- Born: April 11, 1900 Marion, Ohio, US
- Died: April 22, 1994 (aged 94) Milledgeville, Georgia, US
- Resting place: Memory Hill Cemetery, Milledgeville, Georgia
- Education: Sc. D.
- Alma mater: Harvard University
- Known for: Studies of the Laboratory mouse, Visual System, and the Guna people
- Spouse: Dr. Johanna Abel
- Children: Irmgard (Irma) Keeler Howard
- Awards: Guggenheim Fellowship
- Scientific career
- Fields: Genetics, Medicine, Anthropology
- Institutions: Harvard University, University of Pennsylvania, Edgewood School in Connecticut, Woman's College in North Carolina, Wesleyan College, Georgia State College for Women, Central State Hospital (Milledgeville, Georgia)
- Thesis: Rodless retinae: studies on an ophthalmic mutation in the house mouse. (1926)

= Clyde E. Keeler =

American geneticist (1900–1994)

Clyde Edgar Keeler (April 11, 1900 – April 22, 1994) was a medical geneticist who is noted for his work on laboratory mice and the genetics of vision.
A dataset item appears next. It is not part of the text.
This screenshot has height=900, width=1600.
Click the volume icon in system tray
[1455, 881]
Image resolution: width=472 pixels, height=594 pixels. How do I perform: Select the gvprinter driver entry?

His work was instrumental in the understanding of retinitis pigmentosa. He also seems to have published the first scientific paper on non-rod non-cone visual sensation.
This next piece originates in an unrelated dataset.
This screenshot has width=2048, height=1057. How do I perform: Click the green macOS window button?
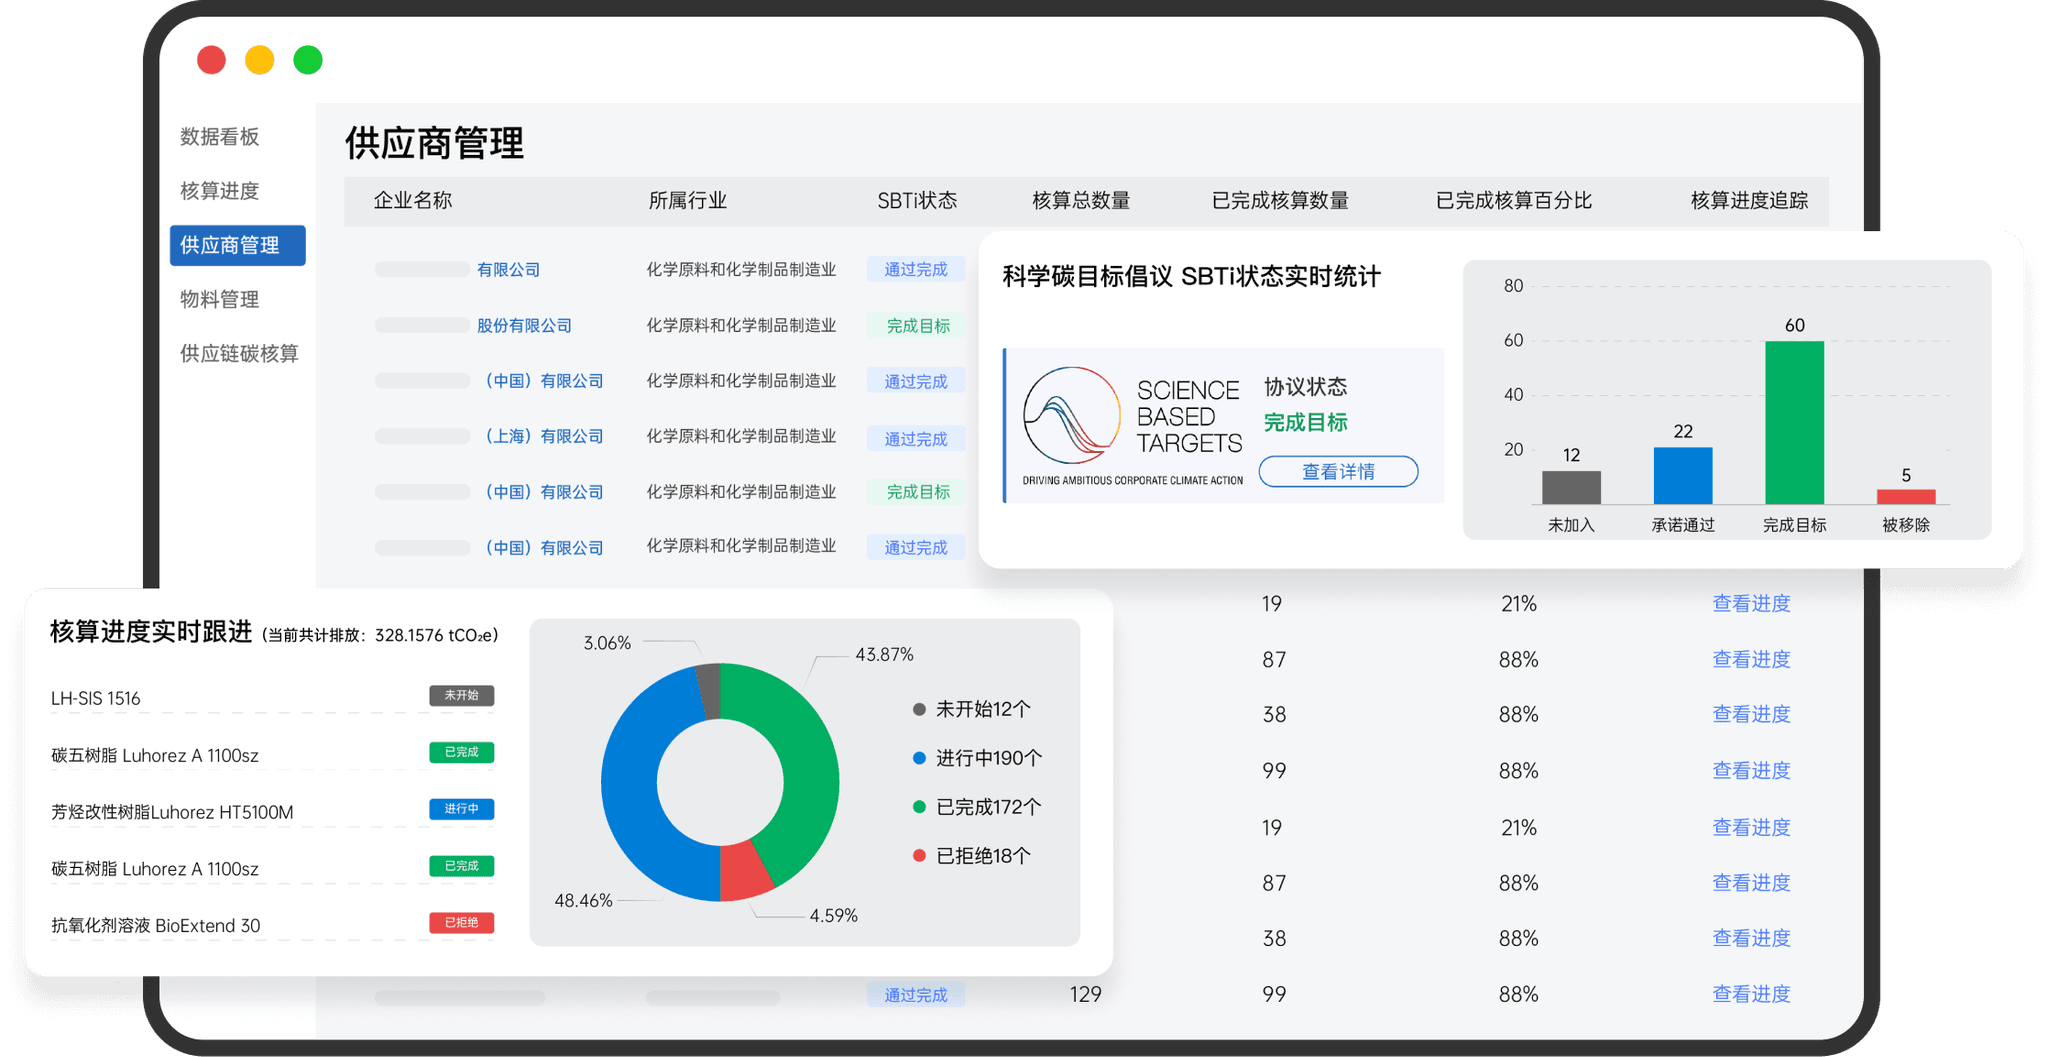point(308,60)
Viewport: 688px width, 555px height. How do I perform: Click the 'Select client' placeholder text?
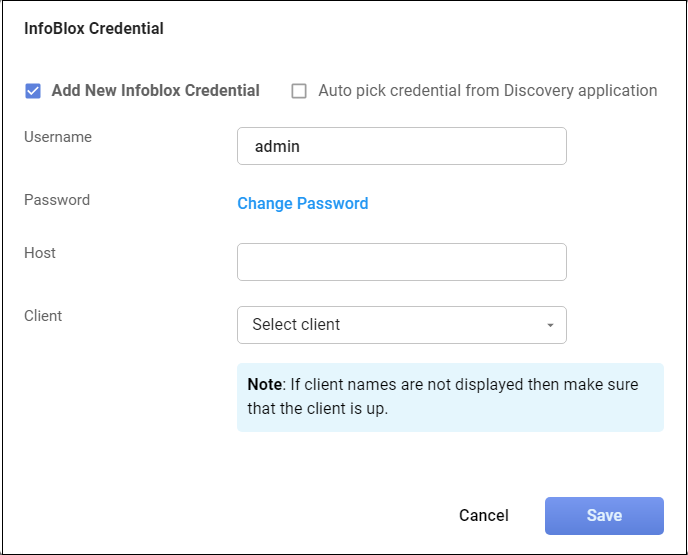pos(296,325)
Short biographies may be found at the web site of Georgia College, which keeps the Clyde E. Keeler collection, and at the Guggenheim Foundation, where he was made a Fellow in 1938. His daughter, Irmgard Keeler Howard, wrote a three-page obituary for The Journal of Heredity and he self-published an autobiography, The Gene Hunter.

If I went into medicine, I might save the lives of two hundred or more persons, but if I went into research and was fortunate enough to make a biomedical discovery of lasting value, I would affect the knowledge of many physicians and through them I might help to save the lives of thousands as yet unborn. So I went into my career with my eyes open.